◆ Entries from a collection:
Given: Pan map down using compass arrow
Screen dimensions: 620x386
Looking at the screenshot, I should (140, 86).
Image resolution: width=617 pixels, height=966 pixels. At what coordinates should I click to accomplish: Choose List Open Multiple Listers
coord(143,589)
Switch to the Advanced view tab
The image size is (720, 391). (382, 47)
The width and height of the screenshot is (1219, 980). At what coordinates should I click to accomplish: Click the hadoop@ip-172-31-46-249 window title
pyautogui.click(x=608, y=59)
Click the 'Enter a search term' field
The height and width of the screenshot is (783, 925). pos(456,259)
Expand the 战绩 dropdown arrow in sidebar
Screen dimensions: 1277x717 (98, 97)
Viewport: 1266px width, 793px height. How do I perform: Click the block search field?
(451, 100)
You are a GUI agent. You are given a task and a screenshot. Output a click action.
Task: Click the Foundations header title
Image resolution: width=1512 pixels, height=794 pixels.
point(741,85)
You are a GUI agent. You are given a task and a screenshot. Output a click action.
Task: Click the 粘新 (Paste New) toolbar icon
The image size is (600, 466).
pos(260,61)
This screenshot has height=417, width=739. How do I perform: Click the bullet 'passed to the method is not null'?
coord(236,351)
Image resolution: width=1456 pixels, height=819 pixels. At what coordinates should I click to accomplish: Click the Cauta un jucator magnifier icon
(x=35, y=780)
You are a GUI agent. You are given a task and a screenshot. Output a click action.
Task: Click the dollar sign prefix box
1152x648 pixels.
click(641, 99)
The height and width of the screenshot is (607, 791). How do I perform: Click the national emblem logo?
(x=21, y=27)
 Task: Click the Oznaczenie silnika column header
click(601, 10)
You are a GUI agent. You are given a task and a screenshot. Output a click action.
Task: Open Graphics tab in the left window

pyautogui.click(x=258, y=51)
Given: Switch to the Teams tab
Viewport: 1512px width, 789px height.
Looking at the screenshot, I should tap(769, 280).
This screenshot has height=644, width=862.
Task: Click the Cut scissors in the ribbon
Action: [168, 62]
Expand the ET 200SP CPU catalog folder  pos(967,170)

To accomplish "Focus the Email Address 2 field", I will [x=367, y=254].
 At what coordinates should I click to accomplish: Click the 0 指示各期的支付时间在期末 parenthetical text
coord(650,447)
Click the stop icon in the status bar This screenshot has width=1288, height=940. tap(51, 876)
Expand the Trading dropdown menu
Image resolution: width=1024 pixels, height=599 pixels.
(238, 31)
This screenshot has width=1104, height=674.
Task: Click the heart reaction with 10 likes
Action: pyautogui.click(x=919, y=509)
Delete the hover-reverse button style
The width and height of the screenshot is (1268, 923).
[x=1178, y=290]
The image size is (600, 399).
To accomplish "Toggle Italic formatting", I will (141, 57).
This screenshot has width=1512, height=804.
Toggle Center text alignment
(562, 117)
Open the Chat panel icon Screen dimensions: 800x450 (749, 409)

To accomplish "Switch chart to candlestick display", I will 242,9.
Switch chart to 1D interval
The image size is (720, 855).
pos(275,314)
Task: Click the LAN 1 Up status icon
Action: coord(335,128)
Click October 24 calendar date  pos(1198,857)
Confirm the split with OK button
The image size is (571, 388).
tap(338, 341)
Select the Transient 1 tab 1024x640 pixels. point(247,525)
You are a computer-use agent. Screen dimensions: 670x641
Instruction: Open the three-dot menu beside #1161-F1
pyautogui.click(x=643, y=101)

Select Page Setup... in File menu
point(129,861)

◆ Prompt: Please retype all of the entries above exactly, line for line.

◆ Solution:
Given: Pan map down using compass arrow
Screen dimensions: 620x386
Looking at the screenshot, I should (140, 86).
Image resolution: width=617 pixels, height=966 pixels. At what coordinates should I click to accomplish: Choose List Open Multiple Listers
coord(143,589)
Switch to the Advanced view tab
The image size is (720, 391). (382, 47)
The width and height of the screenshot is (1219, 980). At what coordinates should I click to accomplish: Click the hadoop@ip-172-31-46-249 window title
pyautogui.click(x=608, y=59)
Click the 'Enter a search term' field
The height and width of the screenshot is (783, 925). pos(456,259)
Expand the 战绩 dropdown arrow in sidebar
Screen dimensions: 1277x717 (98, 97)
Viewport: 1266px width, 793px height. How do I perform: Click the block search field?
(451, 100)
You are a GUI agent. You are given a task and a screenshot. Output a click action.
Task: Click the Foundations header title
Image resolution: width=1512 pixels, height=794 pixels.
point(741,85)
You are a GUI agent. You are given a task and a screenshot. Output a click action.
Task: Click the 粘新 (Paste New) toolbar icon
The image size is (600, 466).
pos(260,61)
This screenshot has height=417, width=739. How do I perform: Click the bullet 'passed to the method is not null'?
coord(236,351)
Image resolution: width=1456 pixels, height=819 pixels. At what coordinates should I click to accomplish: Click the Cauta un jucator magnifier icon
(x=35, y=780)
You are a GUI agent. You are given a task and a screenshot. Output a click action.
Task: Click the dollar sign prefix box
1152x648 pixels.
click(641, 99)
The height and width of the screenshot is (607, 791). How do I perform: Click the national emblem logo?
(x=21, y=27)
 Task: Click the Oznaczenie silnika column header
click(601, 10)
You are a GUI agent. You are given a task and a screenshot. Output a click action.
Task: Open Graphics tab in the left window

pyautogui.click(x=258, y=51)
Given: Switch to the Teams tab
Viewport: 1512px width, 789px height.
Looking at the screenshot, I should tap(769, 280).
This screenshot has height=644, width=862.
Task: Click the Cut scissors in the ribbon
Action: [168, 62]
Expand the ET 200SP CPU catalog folder  pos(967,170)

To accomplish "Focus the Email Address 2 field", I will [x=367, y=254].
 At what coordinates should I click to accomplish: Click the 0 指示各期的支付时间在期末 parenthetical text
coord(650,447)
Click the stop icon in the status bar This screenshot has width=1288, height=940. tap(51, 876)
Expand the Trading dropdown menu
Image resolution: width=1024 pixels, height=599 pixels.
(238, 31)
This screenshot has width=1104, height=674.
Task: Click the heart reaction with 10 likes
Action: pyautogui.click(x=919, y=509)
Delete the hover-reverse button style
The width and height of the screenshot is (1268, 923).
[x=1178, y=290]
The image size is (600, 399).
To accomplish "Toggle Italic formatting", I will (141, 57).
This screenshot has width=1512, height=804.
Toggle Center text alignment
(562, 117)
Open the Chat panel icon Screen dimensions: 800x450 (749, 409)

To accomplish "Switch chart to candlestick display", I will 242,9.
Switch chart to 1D interval
The image size is (720, 855).
pos(275,314)
Task: Click the LAN 1 Up status icon
Action: coord(335,128)
Click October 24 calendar date  pos(1198,857)
Confirm the split with OK button
The image size is (571, 388).
tap(338, 341)
Select the Transient 1 tab 1024x640 pixels. point(247,525)
You are a computer-use agent. Screen dimensions: 670x641
Instruction: Open the three-dot menu beside #1161-F1
pyautogui.click(x=643, y=101)

Select Page Setup... in File menu
point(129,861)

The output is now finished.